Using the power of transformative education through inclusive education, leadership and enterprise to end the cycle of addiction
Who we are
South East Technological University (SETU) is the first technological university in south east Ireland. This gives us an exciting platform to establish our community as a centre for innovation, opportunity, and growth. Through exceptional learning and collaboration, we aim to transform the ambitions of learners, researchers, and businesses across the south east and beyond.
SETU Faculty of Lifelong Learning provides opportunities for adults to upgrade their skills and qualifications in line with current trends, as part of the broader commitment to providing undergraduate and postgraduate programmes to ‘non-standard’ student cohorts. We are shaped by the many talented individuals and groups who have a profound belief in the public value of higher education institutions for the economy, for health and for changes in the lives of citizens and communities. Our vision for our future is one of diversity, connectedness and responsiveness in all that we do.
What we did
In 2016 the Faculty of Lifelong Learning of Institute of Technology Carlow (now part of SETU) partnered with Tiglin to provide third level programmes for Tiglin students during their residential rehabilitation programme, many of whom experience significant educational disadvantage. Tiglin approached us with a view to delivering third level access and opportunities that would give learners the skills, knowledge and understanding to prepare them for working and societal life following their rehabilitation.
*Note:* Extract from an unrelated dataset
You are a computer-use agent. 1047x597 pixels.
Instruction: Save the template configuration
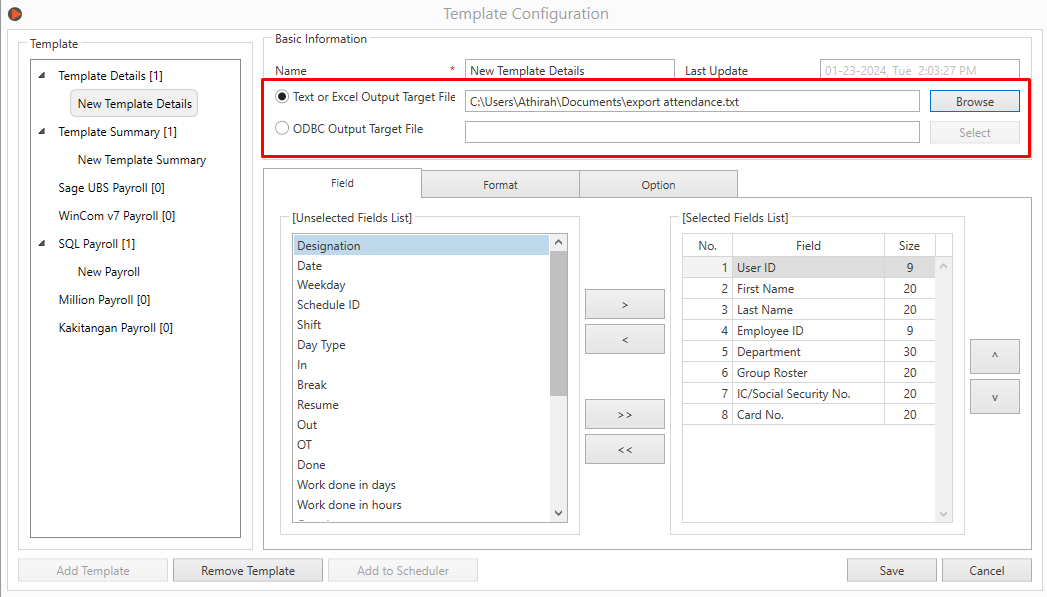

As Tiglin did not have access to funding, we endeavoured to deliver applicable programmes and, each year since 2016, we have secured funding for these Level 6 programmes through Springboard+ so that there was no cost to learners. We now deliver holistic, supportive and engaging educational programmes within Tiglin’s three facilities, providing learners with access to higher education and supporting their reintegration into society with appropriate skills.
Locations of Tiglin centres in Wicklow, Kildare and Dublin (Created with Datawrapper)
The 96 Tiglin students who graduated over the first six years of the Institute’s partnership were surveyed 7 to 8 months post-graduation; of the 73 respondents
– 41 had secured employment
– 20 had been offered a progression or further study opportunity
– 7 were still actively seeking employment
The impact on learners has been significant; for example, one student explains:
‘IT Carlow’s participation in the Tiglin recovery programme and the impact it has had on me personally is beyond measure. It has opened a door into further education. In my story I dropped out of school at 14 years of age leaving me without any formal education. Therefore, making it almost impossible to get employment with any of the better paid companies and services eliminating the prospects of progression and personal development in the workforce. So I, like thousands of other early school leavers, I had to settle for the low paid manual labour job’s, with little or no prospect of progression within the companies, i.e. construction, fishing industry, factory work etc.
What changed for me since I participated in the IT Carlow’s course? It stirred a belief within me that I can be, and that I am, academically minded, that I can study, research and write up assignments. Having found this belief gave me a new confidence to pursue further education in Community Drug and Alcohol work. After completing my Level 6, I went on to do a level 7 in social science empowering me to become a social care worker. Which prior to the IT Carlow course would have been an impossible pie in the sky fantasy? . . . IT Carlow’s participation in my recovery programme was instrumental in opening new doors in employment which were firmly closed. It was and is a very important part of the Tiglin recovery programme for anyone who is keen to formally educate themselves’.
Another learner’s story:
‘What I learned during that course was how to look at what was needed and not needed and cut the latter out. That aspect of the course can be applied in all areas of life! What the course did do for me while I was at Tiglin was that it showed me: that I could participate in lectures and accomplish assignments that were handed down . . . In 2017, as a resident in Tiglin Challenge I completed a level 6 certificate in Quality Management, Strategic Purchasing & Lean Six Sigma. I enrolled on this course as it happened to be the only one made available to me at the time.
However, throughout the course I learned many things including how to write essays, complete assignments and meet deadlines. As my confidence grew in undertaking these tasks, I realised I could use these skills moving forward. So, I decided to use the completion of the certificate as a stepping stone on to further education and as an opportunity to start a career in Social Care Work. Since then, I have completed a Level 7 Diploma in Addiction Studies, and a Bachelor of Arts Degree in Applied Social Studies. I am also currently working as a Group Coordinator in a resource centre with St. Vincent de Paul.’
What we learned
– The importance of a relational approach to engagement. Partnerships within Tiglin are fundamental to enabling success.
– The need to engage initially with the students within their own setting and through partners they know and trust. Potential students are then empowered with the confidence and resilience within their setting as preparation for the challenges of transition to higher education.
– Placing the student at the centre of everything. Each potential student is met on an individual basis to ensure they have an opportunity to gain a thorough understanding of the academic content and the host of supports available. Each student is afforded frequent and ongoing feedforward sessions throughout the programme to assist the learning process.
– Providing a dedicated mentor to students to make additional opportunities for timely support and encouragement available, as required. As participants on the programme may have been out of formal education for a significant period of time, it is important that the learning experience is enjoyable and that critical thinking skills are fostered.